Keep your price and don’t low-ball just to get the project. Low-ballers are expected to give low prices no matter what the project. You don’t want to become one of those…do you? Do a great job and give feedback right away. This puts you in the professional league.
- Social Groups. This can be tricky, but you never know what company is looking through social sites to find the right candidate and that could be you. Join the groups that you think can help advance your career and don’t join everyone as a shotgun method. That really doesn’t work and can take up a lot of time answering people questions or trying to be helpful.
The most important part is to not sell yourself. This is taboo in many groups and they will put you out if you do it. The thing to do is to be helpful. If someone has a question; answer it if you can. If you have a question; post it to see who responds. Try to keep the exchange going and you may gain a contact or even a freelance gig. But don’t just rely on social to get work. You need to expand into other areas listed in this article.
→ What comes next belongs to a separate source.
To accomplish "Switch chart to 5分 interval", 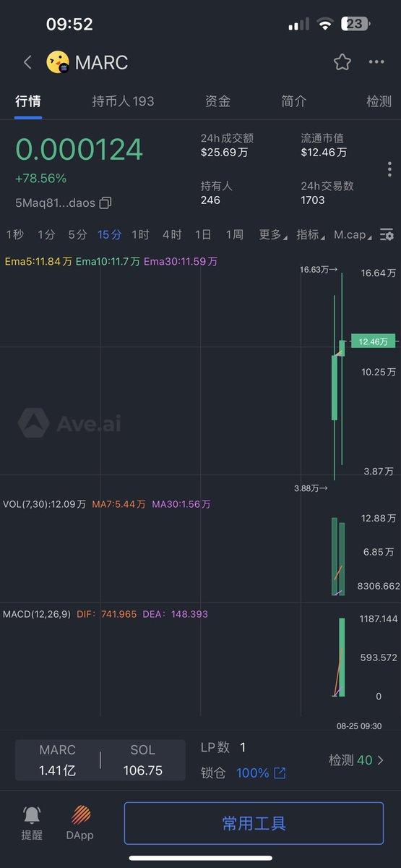I will tap(77, 234).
- Check Local. Your town may have much small business that may need help with design or advertising. You could send them a postcard with your information or if you are confident you could go right to the business and give your sales pitch. Also; joining the Chamber of Commerce could get you a lot more connections. Just be sure to have enough professionally printed business cards and have your elevator speech memorized.
- Printers. Printers are always looking for someone to help with graphics or may even have customer looking for someone. Make contact and see how you can help them with your design abilities.
- Networking. Here you will find many local events where business people congregate to meet other business people. You can find these on Meet-Up.
- Ad Agencies. There are a lot of agencies out there, so you can send them your portfolio (a PDF professionally done) and have them keep it until they need someone or they may even call after getting it. You never know, so give it a try.
- Designers. Here is where knowing other designers could land you a good paying gig. You are wondering why other designers would help? Because they probably are not doing the same type of work you do. You are a graphic logo design and the other designer just does brochures. See the connection? Also; they may have an overload of work and need help.
9. Local Events. Volunteer and local events may be able to put you in touch with the right people, but you have to attend them. Check your local paper for any events and give them a call to see how you could help. FYI: This is the only time to give out your work for free.